Sharif was speaking at a press conference a day after Pakistan and the IMF International Monetary Fund signed an agreement for the provision on $3 billion in bailout funds under a stand-by arrangement (SBA).
Despite the larger than expected IMF bailout, the agreement stressed that Pakistan will have to continue to mobilize multilateral and bilateral financial support. Saudi Arabia and the United Arab Emirates have pledged a combined $3 billion that is expected to come in now that the IMF deal has materialized. Debt rollovers from China, Pakistan’s largest creditor, will also be key.
Ensuring the materialization and building of a spending framework for pledges secured earlier this year in an international donor conference will be key. Over $9 billion in climate-related pledges were made to help Pakistan recover from devastating floods in 2022.
Pakistan needs $22 billion to fund its external payment obligations, including international debt servicing, in the financial year 2024, that starts on Saturday, July 1, and ends on June 30, 2024.

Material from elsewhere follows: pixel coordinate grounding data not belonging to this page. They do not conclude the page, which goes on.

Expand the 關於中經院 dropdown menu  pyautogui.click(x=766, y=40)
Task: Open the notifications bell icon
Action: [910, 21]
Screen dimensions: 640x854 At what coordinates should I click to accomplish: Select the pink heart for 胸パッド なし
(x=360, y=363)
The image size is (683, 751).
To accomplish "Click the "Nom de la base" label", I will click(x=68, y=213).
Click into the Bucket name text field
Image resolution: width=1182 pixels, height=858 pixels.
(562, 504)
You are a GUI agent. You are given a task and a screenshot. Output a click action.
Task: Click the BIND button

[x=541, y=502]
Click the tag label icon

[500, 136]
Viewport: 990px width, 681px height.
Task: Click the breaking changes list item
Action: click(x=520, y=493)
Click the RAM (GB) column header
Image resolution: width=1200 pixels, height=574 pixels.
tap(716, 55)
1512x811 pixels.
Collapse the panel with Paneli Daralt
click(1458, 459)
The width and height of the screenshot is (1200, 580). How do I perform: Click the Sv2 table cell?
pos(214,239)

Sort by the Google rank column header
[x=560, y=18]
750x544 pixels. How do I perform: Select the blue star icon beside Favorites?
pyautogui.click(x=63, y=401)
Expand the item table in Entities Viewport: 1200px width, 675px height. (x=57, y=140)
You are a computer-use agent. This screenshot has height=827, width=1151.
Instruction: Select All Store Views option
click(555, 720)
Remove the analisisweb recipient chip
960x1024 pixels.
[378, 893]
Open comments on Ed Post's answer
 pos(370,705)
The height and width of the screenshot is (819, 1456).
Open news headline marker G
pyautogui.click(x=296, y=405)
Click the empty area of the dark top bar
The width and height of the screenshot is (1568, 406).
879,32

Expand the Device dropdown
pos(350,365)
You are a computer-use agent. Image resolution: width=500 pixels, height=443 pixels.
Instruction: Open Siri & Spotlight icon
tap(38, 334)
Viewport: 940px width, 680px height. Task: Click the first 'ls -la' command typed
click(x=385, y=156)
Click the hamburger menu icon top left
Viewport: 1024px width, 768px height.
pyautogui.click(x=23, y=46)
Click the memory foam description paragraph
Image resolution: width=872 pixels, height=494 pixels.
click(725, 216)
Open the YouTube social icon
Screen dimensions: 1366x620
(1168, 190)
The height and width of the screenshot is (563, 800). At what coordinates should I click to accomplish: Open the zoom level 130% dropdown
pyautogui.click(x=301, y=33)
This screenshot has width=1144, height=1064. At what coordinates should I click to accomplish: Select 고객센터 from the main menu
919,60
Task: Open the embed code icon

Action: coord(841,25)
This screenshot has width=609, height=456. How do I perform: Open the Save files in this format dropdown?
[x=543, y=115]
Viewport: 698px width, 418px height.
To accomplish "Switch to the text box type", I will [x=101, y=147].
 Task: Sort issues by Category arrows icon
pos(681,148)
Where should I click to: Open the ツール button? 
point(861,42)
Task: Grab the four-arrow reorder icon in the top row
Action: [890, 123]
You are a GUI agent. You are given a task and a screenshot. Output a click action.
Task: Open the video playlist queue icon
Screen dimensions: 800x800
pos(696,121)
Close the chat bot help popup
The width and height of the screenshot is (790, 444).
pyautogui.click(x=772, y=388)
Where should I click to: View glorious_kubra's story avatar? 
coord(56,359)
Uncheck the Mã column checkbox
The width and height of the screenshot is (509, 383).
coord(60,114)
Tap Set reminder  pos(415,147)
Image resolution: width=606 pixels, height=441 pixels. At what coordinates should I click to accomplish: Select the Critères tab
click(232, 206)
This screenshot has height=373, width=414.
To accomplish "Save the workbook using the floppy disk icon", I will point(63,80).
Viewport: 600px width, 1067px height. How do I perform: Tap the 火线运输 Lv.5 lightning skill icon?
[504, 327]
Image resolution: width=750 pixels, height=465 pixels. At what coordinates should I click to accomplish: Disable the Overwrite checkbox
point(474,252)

Earlier this month, Sharif announced his government new economic revival plan, including setting up a Special Investment Facilitation Council (SIFC) to attract foreign investment, particularly from Gulf nations.
“Four million jobs will be created under this economic revival plan,” Sharif told reporters. “Billions of dollars in investment will come from Gulf nations.”
He said agriculture, information technology and defense production were key elements of the new plan.
“Today if we want to get rid of these loans, then we must bring investments from Gulf states, billions of dollars … back-to-back agreements,” Sharif said.
“These agricultural resources, lands will be utilized by them [Gulf nations], they will bring their technology and manpower here, millions of jobs will be created, they will take the produce according to their required quality and we will not have to give the profits in dollars … Similarly, they can process our mineral resources and produce the final products and the profits will go but not in terms of dollars but in commodities. Same for IT.”
A notification dated June 17 from the Prime Minister’s Office said SIFC was being set up after a meeting on June 2 to discuss attracting investments in energy, IT, minerals, defense and agriculture from GCC countries.
The military will have a significant role in the new body, with the army chief being a member of its apex committee and the army itself serving as the national coordinator for both the apex and executive committees. An army official will also be the director general of the body’s implementation committee.
At a meeting at the Prime Minister’s Office on SIFC on Tuesday, Army Chief Asim Munir “assured Pakistan Army’s all out support to complement Government’s efforts for Economic Revival Plan, considered fundamental to socio-economic prosperity of Pakistanis and reclaiming Pakistan’s rightful stature among the comity of nations.”